За бревенчатыми стенами ветхого домика все громче и громче
раздавались крики обезумевших от ярости соседей.
Моя бабушка была в ужасе. Впервые за долгие годы я видела, как
из ее белесых глаз текут крупные горькие слезы, как дрожит
морщинистый узкий подбородок. Старушка, чьи руки всегда тряслись
непроизвольно, сейчас сжимала крючковатые пальцы в замок, чтобы
унять дрожь.
— Что ты наделала, Аннушка? — шептала она, и слезы капали с
кончика носа. — Разве ж этому я тебя учила?
Я растерянно захлопала глазами. Стряхнула налипшее на пальцы
тесто, вытерла ладони о фартук и сняла его.
Вот только вернулась из деревни и сразу принялась заводить тесто
на пироги, и никто меня вслед не проклинал. С Лукерьей так и вовсе
с улыбками помахали друг другу, когда я проходила мимо ее дома.
Так что успело приключиться за такой короткий срок?

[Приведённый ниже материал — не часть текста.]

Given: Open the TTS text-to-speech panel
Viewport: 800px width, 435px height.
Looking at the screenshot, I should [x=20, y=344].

Когда я решилась задать вопрос бабушке, разозленные невесть чем
соседки уже долбились в хлипкую дверь. И, судя по звуку,
вилами.
— Открывай, старая! — кричала Лукерья. — Открывай, иначе мы сами
зайдем!
— Зачем? — вопрошала старушка, ища ответ в моих глазах. — За что
ж ты так со мной?
А я не знала, что ей сказать. Я понятия не имела, что
происходит.
— Навались, бабы! — заголосила Лукерья, и тут же в тонкую
преграду ударилось что-то тяжелое.
— Аннушка! — крикнула бабуля и кинулась ко мне.

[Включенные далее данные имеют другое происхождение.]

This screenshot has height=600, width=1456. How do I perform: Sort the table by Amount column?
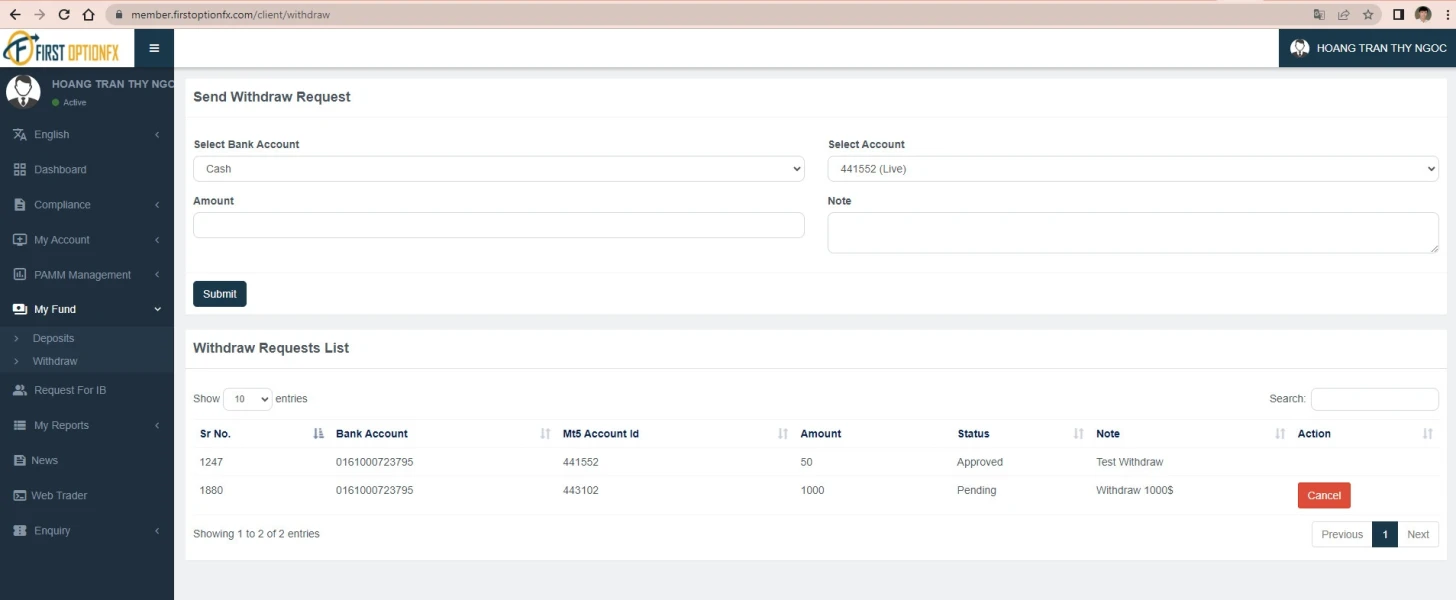[821, 434]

Я судорожно прижала к себе тощее старческое тело.
— Я ничего не сделала, ба, — всхлипнула я. — Что
случилось-то?
— Ничего? — Старушка подняла на меня глаза, полные слез. — А как
же Кузьма? Он всей деревне растрепал, что вы…
Договорить ей не дали. Под весом десятка разъяренных женщин
дверь не выдержала и слетела с петель.
Лукерья, моя родная тетка и жена Кузьмы, была крупнее всех своих
подруг, и именно она первая бросилась ко мне. Удерживая в одной
руке вилы, другой она одним взмахом оттолкнула свою мать к столу,
повалила меня на пол, схватила за шиворот и поволокла за собой на
улицу.
Теперь горячий страх обуял меня по-настоящему. Я завизжала,
уперлась ногами в валяющуюся на полу дверь, зацепилась бедром за
острый ржавый гвоздь и от боли вскрикнула еще громче.
Женщины плевались, тыкали в меня черенками, орали, и из того,
что я могла расслышать за собственным голосом, поняла: мне
конец.
Лукерья вытащила меня на крыльцо, сбросила в траву так легко,
как если бы я была тряпичной куклой ее младшей дочери.
Я вскочила на ноги. Раненое бедро тут же отозвалось резкой
болью.
— Выслушайте меня! — крикнула я во весь голос, но куда там — он
потонул в хоре соседок.
— Будешь знать, как с чужими мужиками кувыркаться!
Лукерья замахнулась вилами. Черенок со звоном ударился о мою
голову, и перед глазами запрыгали мушки.
— Я с ним не кувыркалась! — только и успела сказать я прежде,
чем снова оказалась на земле.
Лукерья волокла меня за руку, ее подруга, Верка, помогала ей и
тащила меня за вторую руку. От взбешенных женщин, тянущихся за
нами, пришлось отбрыкиваться и бить их ногами, за что на меня вновь
посыпался град ударов.
Яркое солнце слепило, и я жмурилась. Слезы текли по щекам,
капали с подбородка на грудь, а бедро все сильнее ныло от боли, и
она током прошибала каждую клеточку тела.
Бабушка бежала за нами так быстро, как могла. В ее возрасте бег
был сродни чуду, но она почти не отставала.
— Отпустите ее! — кричала старушка. — Отпустите, не то худо
будет!
Я не отрывала от бабули взгляда, пока она не рухнула в высокую
траву.
— Ба! — взвизгнула я и снова дернулась.
Запястье, за которое меня цепко держала Лукерья, хрустнуло. В
глазах потемнело, и я потеряла сознание.
Пришла в себя почти сразу, но уже в центре деревни. Звенел лай
собак, встревоженных непривычной суетой. Где-то вдалеке замычала
корова, а следом раздался детский плач.